- **What this task involves**:
The reply should hold nothing except the lines from the one with "You are a computer-use" through the end of the entries, duplicated exactly and with no pictures.

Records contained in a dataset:
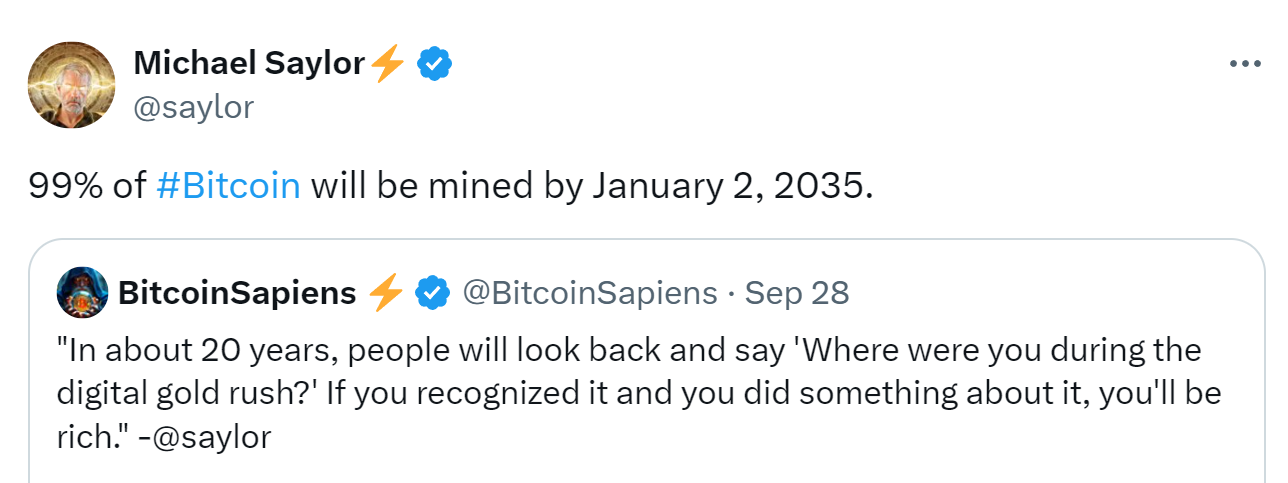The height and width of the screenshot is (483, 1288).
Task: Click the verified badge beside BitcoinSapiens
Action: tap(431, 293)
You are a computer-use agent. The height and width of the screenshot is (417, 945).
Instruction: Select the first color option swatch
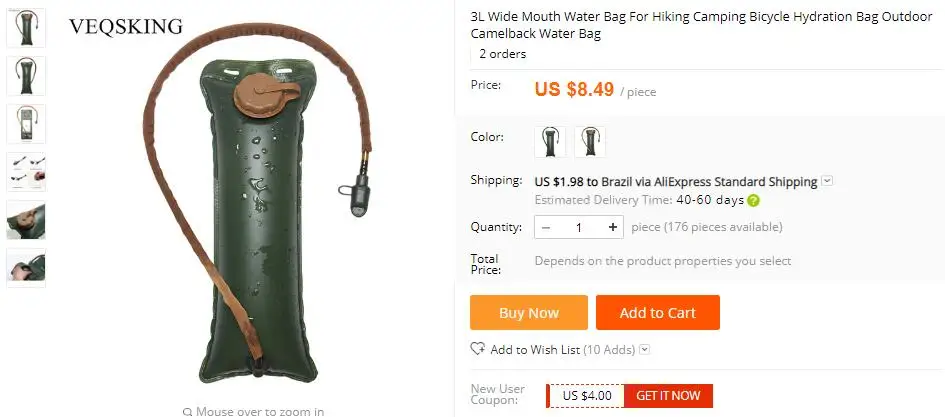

- **Written answer**:
You are a computer-use agent. The height and width of the screenshot is (417, 945).
Instruction: Select the first color option swatch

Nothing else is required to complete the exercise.